**Instruções:**
a: Extraia do texto sobre adolescência a passagem que vai de "Ela disse que" a "neurotípicos e neuroatípicos.".
b: Responda às perguntas a seguir com base no texto sobre adolescência.
(i) Em que mês e ano ocorreu o congresso mencionado?
(ii) Segundo a palestrante, para quem é o maior risco?
(iii) De que tipos podem ser as dificuldades específicas para as quais se deve oferecer suporte adequado?
c: Resuma o texto sobre adolescência em duas frases.

[Trecho fornecido]

Texto originalmente publicado em 2019
Num congresso em que estive na semana passada (junho/2019), tivemos várias apresentações relacionadas ao período da adolescência. Todo mundo sabe que essa fase da vida pode ser bastante turbulenta, sujeita a tempestades e furacões. Adolescentes passam por alterações dramáticas em seus corpos e mentes, determinadas por hormônios e processos neurológicos (como a poda sináptica), ao mesmo tempo que mudam as demandas do seu ambiente social, familiar e escolar.
Não é pouca coisa.
A adolescência é um período de grande vulnerabilidade. Adolescentes são extremamente sensíveis à crítica, estão experimentando os próprios limites, são desafiados a fazer escolhas para as quais nem sempre se sentem preparados, podem ter dificuldade de lidar com emoções e muitas vezes agem impulsivamente. Diversos fatores individuais podem tornar este período mais ou menos tranquilo para cada um: auto-estima, habilidades sociais e de resolução de conflitos, rede de suporte (família e amigos), ter potencialidades reconhecidas, entre outros.
Uma frase de uma palestrante me marcou muito.
Ela disse que o maior risco (estava falando especificamente do uso de drogas, mas serve como uma luva para tantas outras situações) é para aqueles que “entram na adolescência sem um cartão de visita”. Aqueles adolescentes que não se destacam em nenhuma atividade, que não se sentem parte de uma comunidade ou um grupo, sem uma identidade na qual se reconheçam, sem percepção do seu próprio valor, sem planos. E estava falando da população geral.
Impossível para mim nesta hora não pensar nos meus adolescentes atípicos. De como uma grande parte deles inicia sua adolescência “sem um cartão de visita”. Enfrentando dificuldades escolares, rejeição, bullying, insegurança.
Aí vem a conversa de hoje: a construção dos fatores de proteção precisa começar na infância, o mais cedo possível. Para neurotípicos e neuroatípicos.
Vejo muitas famílias focadas exclusivamente no desenvolvimento das habilidades acadêmicas, como se fossem a única garantia de sucesso na vida. Não são, obviamente. Tenho tido essa conversa com pais de pacientes mais vezes do que gostaria na clínica.
Não importa o diagnóstico da criança. Dentro das potencialidades, interesses e limitações de cada uma, temos que trabalhar para que chegue na adolescência com um cartão de visita. Alguns pontos que devem ser considerados neste trabalho:
- Reconhecer seu direito à identidade: autoconhecimento, possibilitar o acesso a informações sobre sua condição, permitir que explore seus interesses, peculiaridades e expectativas. Saber que não precisa ser “consertado”, que é um ser humano completo, tão valioso quanto qualquer outro.
- Ampliar seu repertório de habilidades sociais: comunicação (desde comunicação alternativa até os níveis mais complexos de expressão), resolução de conflitos, habilidades de coping.
- Buscar desenvolver autonomia e independência nas mais variadas tarefas.
- Incentivar a prática de atividades significativas. Não há receita de bolo tipo: “ir à escola, fazer um esporte e tocar um instrumento”. Ter a chance de experimentar diversos tipos de atividades ajuda a descobrir o que traz prazer e significado para a vida de uma pessoa e a desenvolver aptidões. Também é a melhor maneira de encontrar outras pessoas com os mesmos interesses.
- Oferecer suporte adequado para dificuldades específicas, sejam elas escolares, motoras, sensoriais ou psicológicas.
- Cuidar das questões emocionais: algumas vezes, psicoterapia e mesmo tratamento medicamentoso são necessários para casos de ansiedade, depressão ou outras situações.
O tempo passa rápido, e os alicerces precisam estar prontos.

[/Trecho fornecido]
[Dados fornecidos]

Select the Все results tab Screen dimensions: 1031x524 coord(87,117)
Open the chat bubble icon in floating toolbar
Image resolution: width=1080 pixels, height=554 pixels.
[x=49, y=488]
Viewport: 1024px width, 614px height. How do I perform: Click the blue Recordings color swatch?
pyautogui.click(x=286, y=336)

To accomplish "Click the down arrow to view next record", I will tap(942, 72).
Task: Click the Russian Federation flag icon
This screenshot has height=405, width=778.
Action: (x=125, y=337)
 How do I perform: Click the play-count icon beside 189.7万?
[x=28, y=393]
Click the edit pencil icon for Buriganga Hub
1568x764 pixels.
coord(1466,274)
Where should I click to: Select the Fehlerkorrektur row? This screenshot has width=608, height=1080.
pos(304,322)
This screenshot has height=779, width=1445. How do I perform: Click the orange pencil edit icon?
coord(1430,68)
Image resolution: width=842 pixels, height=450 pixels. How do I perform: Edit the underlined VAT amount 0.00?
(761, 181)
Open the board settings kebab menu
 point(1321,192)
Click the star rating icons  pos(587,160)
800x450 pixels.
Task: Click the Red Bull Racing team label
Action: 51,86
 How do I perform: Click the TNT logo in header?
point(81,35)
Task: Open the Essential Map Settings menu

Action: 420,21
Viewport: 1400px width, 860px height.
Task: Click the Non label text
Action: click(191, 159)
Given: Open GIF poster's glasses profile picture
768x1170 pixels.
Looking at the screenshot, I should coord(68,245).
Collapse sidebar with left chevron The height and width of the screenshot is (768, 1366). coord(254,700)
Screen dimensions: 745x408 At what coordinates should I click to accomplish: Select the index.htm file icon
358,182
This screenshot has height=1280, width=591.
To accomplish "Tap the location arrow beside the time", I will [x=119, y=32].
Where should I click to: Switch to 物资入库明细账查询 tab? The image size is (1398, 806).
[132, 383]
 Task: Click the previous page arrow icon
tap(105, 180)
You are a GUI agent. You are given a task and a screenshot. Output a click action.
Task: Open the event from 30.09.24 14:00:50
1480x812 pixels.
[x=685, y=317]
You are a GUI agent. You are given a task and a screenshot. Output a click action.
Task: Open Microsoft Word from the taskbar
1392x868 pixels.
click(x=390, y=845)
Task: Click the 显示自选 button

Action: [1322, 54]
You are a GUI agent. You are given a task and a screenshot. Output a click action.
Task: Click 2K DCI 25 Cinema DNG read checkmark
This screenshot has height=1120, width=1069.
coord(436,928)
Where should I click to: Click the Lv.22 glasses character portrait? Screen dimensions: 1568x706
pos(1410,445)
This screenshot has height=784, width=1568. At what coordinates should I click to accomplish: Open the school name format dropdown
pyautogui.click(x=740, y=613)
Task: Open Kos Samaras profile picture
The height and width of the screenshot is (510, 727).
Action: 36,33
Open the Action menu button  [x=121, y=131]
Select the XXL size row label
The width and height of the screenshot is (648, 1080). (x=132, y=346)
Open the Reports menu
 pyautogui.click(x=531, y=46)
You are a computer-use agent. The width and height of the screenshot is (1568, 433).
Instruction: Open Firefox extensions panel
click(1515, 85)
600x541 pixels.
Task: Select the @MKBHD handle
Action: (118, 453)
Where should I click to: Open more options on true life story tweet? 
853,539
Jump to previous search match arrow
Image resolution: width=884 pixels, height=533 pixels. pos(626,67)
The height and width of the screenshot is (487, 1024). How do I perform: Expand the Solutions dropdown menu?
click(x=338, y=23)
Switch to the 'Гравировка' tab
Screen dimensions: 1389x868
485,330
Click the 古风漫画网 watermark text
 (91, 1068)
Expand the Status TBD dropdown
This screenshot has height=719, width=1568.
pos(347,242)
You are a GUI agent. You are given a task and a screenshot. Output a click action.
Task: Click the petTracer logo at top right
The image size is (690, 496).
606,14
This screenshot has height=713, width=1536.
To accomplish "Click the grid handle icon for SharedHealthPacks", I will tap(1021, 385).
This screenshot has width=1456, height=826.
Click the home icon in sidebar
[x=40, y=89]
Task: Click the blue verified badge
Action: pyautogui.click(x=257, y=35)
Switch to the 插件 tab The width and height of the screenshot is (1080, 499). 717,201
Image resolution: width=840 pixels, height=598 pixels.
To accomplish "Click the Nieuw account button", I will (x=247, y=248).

[/Dados fornecidos]

**Respostas em ordem:**
a:
Ela disse que o maior risco (estava falando especificamente do uso de drogas, mas serve como uma luva para tantas outras situações) é para aqueles que “entram na adolescência sem um cartão de visita”. Aqueles adolescentes que não se destacam em nenhuma atividade, que não se sentem parte de uma comunidade ou um grupo, sem uma identidade na qual se reconheçam, sem percepção do seu próprio valor, sem planos. E estava falando da população geral.
Impossível para mim nesta hora não pensar nos meus adolescentes atípicos. De como uma grande parte deles inicia sua adolescência “sem um cartão de visita”. Enfrentando dificuldades escolares, rejeição, bullying, insegurança.
Aí vem a conversa de hoje: a construção dos fatores de proteção precisa começar na infância, o mais cedo possível. Para neurotípicos e neuroatípicos.

b:
(i) Em junho de 2019.
(ii) Para aqueles que "entram na adolescência sem um cartão de visita".
(iii) Escolares, motoras, sensoriais ou psicológicas.

c: A adolescência é um período de grande vulnerabilidade, e, segundo uma palestrante, o maior risco é para quem entra nela "sem um cartão de visita", como acontece com grande parte dos adolescentes atípicos. Por isso, a construção dos fatores de proteção precisa começar na infância: reconhecer o direito à identidade, ampliar as habilidades sociais, desenvolver autonomia, incentivar atividades significativas, oferecer suporte adequado e cuidar das questões emocionais.